2 July 2012versione stampabile

L’Islanda riconferma alla presidenza il socialista Olafur Ragnar Grimsson.

Thorvaldur Orn Kristmundsson/AFP/GettyImages

Per la quinta volta consecutiva Grimsson è stato rieletto a Capo dello Stato dell’isola. Battuta la trentasettenne giornalista televisiva Thora Arnorsdottir, che ha pubblicamente ammesso la sconfitta. Il sessantanovenne Grimsson, professore ed ex ministro delle Finanze, è presidente dell’Islanda da 16 anni. Alle consultazioni di dieri ha ottenuto il 52 percento dei voti, contro il 33 percento della sua sfidante.

“E’ stata un’esperienza preziosa”, ha detto la sfidante Thora Arnorsdottir nell’ammettere la sconfitta, “ma ora me ne andrò in congedo di maternità per seguire la mia figlioletta e gli altri due figli”. La giornalista era vista da molti come un volto nuovo per cambiare la politica islandese dopo la devastante crisi economica del 2008 e per sostituire Grimsson, presidente dal 1996, a cui si rimprovera la spettacolarizzazione del suo ruolo pubblico. Il presidente ‘eterno’, come in molti lo hanno soprannominato, si oppone a un ingresso dell’isola nell’Unione Europea, nonostante nel 2009 il governo di centro-sinistra abbia presentato domanda di adesione in seguito al crollo delle tre maggiori banche del Paese.

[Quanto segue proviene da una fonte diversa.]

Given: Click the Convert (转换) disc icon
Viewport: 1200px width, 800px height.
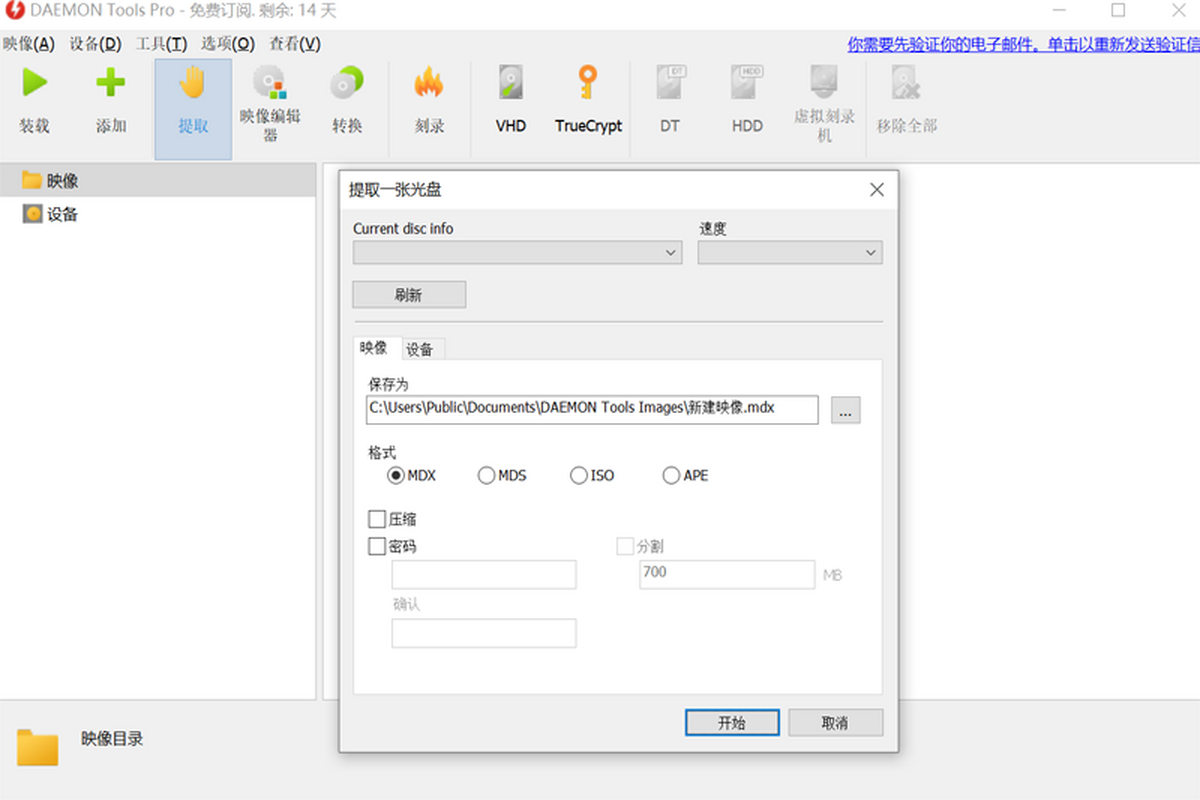Looking at the screenshot, I should click(x=347, y=84).
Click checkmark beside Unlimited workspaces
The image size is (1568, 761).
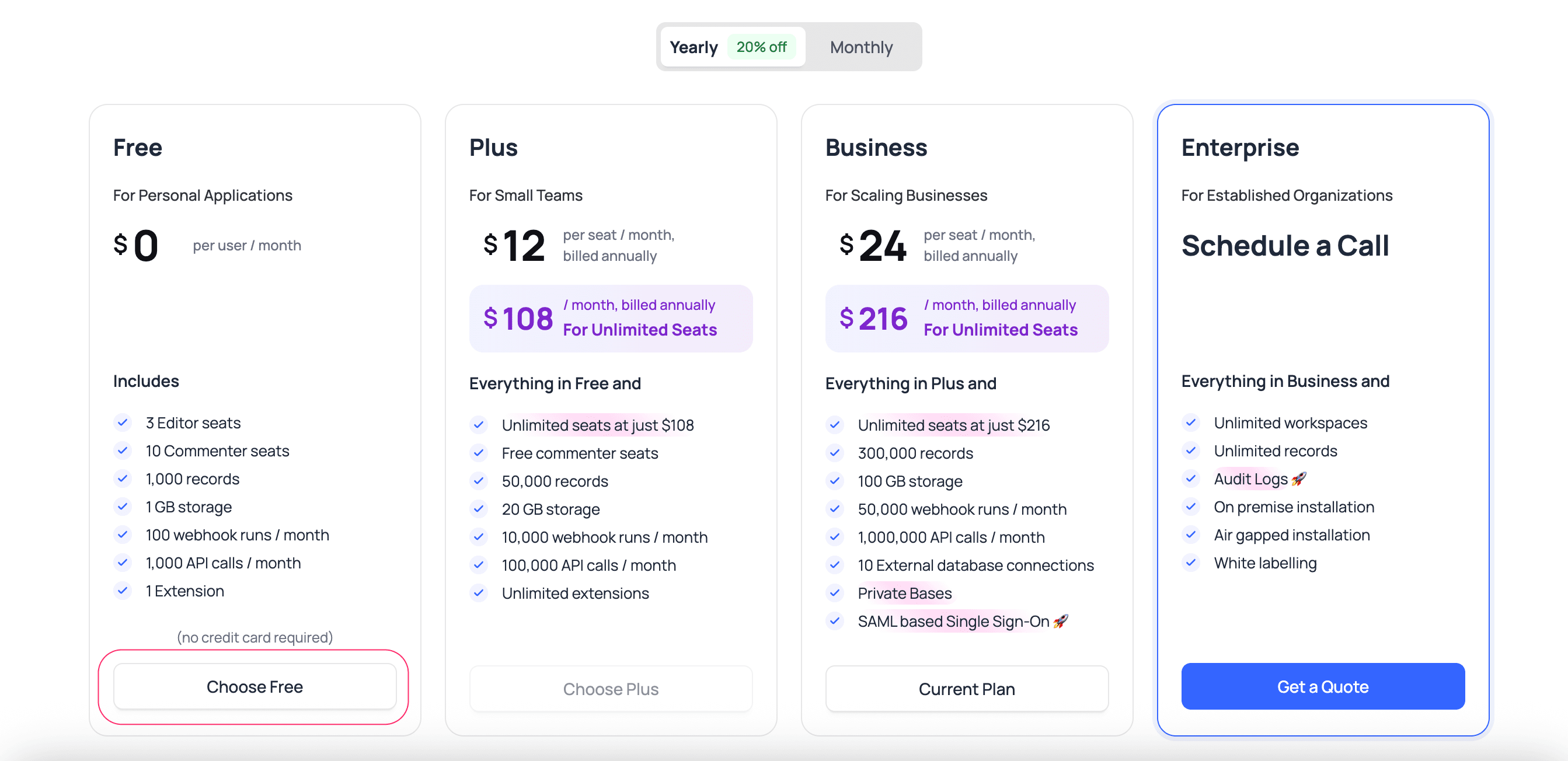[x=1191, y=422]
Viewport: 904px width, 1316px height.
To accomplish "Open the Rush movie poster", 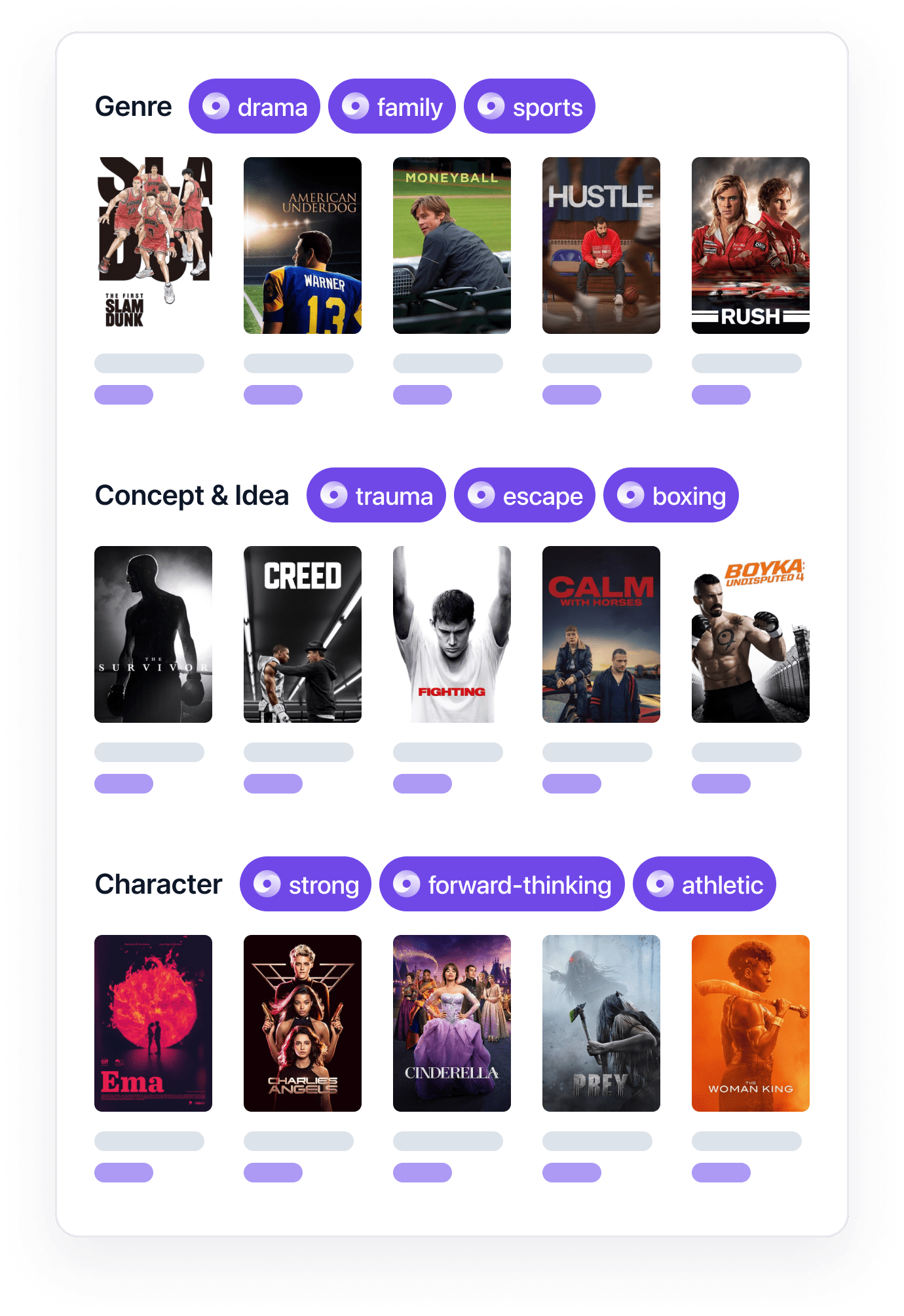I will tap(751, 246).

Grimsson, il cui incarico è prettamente simbolico, ha sollevato numerose polemiche per aver usato il suo potere di veto tre volte nei confronti di proposte di legge che non approvava. In una di queste circostanze, rifiutò di firmare un piano per pagare i debiti del Paese (che ammontavano a 5,1 miliardi di dollari) alla Gran Bretagna e all’Olanda durante la crisi finanziaria del 2008-2009. Nonostante l’atteggiamento filo-europeista del governo dell’epoca, tale previsione presidenziale si rivelò largamente popolare tra la popolazione islandese.

Il penta-presidente aveva detto nel discorso di fine anno che non si sarebbe ricandidato. A fargli cambiare idea è stata una petizione di 30mila firme che gli chiedeva di rimanere in corsa.